» Work to be completed
How many lines in the data below have the string "will"? Reply with the number alone.
#### Data section ####
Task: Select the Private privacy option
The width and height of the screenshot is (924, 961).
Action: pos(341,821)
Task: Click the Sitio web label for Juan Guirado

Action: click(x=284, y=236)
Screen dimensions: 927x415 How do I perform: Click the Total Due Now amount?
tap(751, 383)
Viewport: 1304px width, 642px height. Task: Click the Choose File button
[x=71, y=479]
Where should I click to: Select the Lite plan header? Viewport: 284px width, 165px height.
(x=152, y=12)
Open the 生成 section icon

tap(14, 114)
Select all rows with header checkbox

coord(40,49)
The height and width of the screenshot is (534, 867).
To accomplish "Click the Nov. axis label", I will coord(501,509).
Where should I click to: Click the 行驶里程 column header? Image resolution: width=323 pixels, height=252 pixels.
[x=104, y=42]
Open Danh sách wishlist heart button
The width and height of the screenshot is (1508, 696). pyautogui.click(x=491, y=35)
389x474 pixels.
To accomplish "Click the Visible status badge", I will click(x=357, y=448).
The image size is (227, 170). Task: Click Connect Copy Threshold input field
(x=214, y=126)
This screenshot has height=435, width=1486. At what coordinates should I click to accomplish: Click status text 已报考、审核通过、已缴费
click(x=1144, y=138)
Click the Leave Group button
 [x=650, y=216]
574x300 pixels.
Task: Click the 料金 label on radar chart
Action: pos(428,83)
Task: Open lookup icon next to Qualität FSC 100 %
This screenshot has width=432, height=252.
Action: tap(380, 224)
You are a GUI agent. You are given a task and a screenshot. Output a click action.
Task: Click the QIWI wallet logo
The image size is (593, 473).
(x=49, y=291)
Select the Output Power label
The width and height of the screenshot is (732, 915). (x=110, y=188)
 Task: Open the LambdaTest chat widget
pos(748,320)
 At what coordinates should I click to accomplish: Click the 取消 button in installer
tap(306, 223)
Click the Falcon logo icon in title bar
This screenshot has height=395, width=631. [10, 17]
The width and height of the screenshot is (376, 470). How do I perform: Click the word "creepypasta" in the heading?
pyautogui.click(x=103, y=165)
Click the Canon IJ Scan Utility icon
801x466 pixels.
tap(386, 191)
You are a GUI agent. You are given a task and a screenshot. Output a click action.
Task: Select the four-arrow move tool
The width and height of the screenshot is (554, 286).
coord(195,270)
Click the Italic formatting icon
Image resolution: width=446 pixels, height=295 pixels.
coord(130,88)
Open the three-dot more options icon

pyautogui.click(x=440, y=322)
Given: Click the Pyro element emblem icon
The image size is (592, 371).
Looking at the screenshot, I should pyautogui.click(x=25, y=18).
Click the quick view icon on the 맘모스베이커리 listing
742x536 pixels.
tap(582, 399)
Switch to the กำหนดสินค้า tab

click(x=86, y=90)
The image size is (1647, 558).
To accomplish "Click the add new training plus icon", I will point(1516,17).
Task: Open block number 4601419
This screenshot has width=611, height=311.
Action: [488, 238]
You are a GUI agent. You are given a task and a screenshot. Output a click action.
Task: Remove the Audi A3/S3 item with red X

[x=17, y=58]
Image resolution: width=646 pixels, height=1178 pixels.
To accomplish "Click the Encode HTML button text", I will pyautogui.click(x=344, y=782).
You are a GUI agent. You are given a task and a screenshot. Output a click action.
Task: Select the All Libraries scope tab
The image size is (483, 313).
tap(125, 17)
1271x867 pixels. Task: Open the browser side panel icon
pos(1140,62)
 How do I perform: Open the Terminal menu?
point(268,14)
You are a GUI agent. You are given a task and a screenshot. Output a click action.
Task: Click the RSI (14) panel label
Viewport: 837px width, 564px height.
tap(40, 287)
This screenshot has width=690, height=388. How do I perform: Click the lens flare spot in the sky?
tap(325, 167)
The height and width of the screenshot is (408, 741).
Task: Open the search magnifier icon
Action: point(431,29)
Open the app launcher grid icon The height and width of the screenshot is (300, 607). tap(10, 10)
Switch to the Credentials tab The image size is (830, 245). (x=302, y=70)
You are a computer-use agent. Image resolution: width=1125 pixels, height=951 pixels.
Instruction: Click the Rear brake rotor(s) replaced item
####
» Answer section
4